Saved data entries:
______

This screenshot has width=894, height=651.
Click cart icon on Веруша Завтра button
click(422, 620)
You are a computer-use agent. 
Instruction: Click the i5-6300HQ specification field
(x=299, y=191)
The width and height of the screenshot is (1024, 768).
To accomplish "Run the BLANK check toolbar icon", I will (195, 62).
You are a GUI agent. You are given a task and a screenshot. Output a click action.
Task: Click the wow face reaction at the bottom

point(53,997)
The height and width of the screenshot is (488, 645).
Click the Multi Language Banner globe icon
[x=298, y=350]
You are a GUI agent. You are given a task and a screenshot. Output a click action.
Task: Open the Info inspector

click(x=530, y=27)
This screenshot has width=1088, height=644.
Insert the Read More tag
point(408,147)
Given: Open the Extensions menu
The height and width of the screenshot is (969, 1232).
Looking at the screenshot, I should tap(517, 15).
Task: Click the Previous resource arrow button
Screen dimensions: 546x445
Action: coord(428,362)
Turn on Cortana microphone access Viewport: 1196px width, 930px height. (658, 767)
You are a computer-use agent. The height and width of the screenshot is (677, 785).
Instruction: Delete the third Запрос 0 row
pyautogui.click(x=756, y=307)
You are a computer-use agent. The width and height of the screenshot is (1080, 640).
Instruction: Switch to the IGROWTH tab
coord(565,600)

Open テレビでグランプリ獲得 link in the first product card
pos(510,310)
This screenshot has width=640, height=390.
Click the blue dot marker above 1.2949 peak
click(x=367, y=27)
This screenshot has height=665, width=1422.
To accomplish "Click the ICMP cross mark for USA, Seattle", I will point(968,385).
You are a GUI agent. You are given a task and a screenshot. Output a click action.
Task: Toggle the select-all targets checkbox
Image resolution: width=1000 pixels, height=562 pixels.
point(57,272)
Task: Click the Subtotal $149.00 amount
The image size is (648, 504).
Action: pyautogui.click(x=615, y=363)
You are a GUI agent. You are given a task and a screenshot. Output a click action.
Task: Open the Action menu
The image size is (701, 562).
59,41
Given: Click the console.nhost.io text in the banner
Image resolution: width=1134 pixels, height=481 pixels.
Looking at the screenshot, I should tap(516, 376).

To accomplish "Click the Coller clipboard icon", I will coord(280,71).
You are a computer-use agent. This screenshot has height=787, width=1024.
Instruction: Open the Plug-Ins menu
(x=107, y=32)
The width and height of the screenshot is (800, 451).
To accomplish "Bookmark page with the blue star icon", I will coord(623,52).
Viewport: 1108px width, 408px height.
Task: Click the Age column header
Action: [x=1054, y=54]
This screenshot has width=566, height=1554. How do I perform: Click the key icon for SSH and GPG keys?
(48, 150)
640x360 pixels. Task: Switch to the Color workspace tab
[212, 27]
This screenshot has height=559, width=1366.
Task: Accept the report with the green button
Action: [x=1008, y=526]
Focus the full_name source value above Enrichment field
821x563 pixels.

______

◆ WHAT YOU NEED TO DO
Copy out the lines above with "computer" in them.

◆ ANSWER SPACE
You are a computer-use agent. 
You are a computer-use agent. The height and width of the screenshot is (677, 785).
You are a computer-use agent. The width and height of the screenshot is (1080, 640).
You are a computer-use agent. This screenshot has height=787, width=1024.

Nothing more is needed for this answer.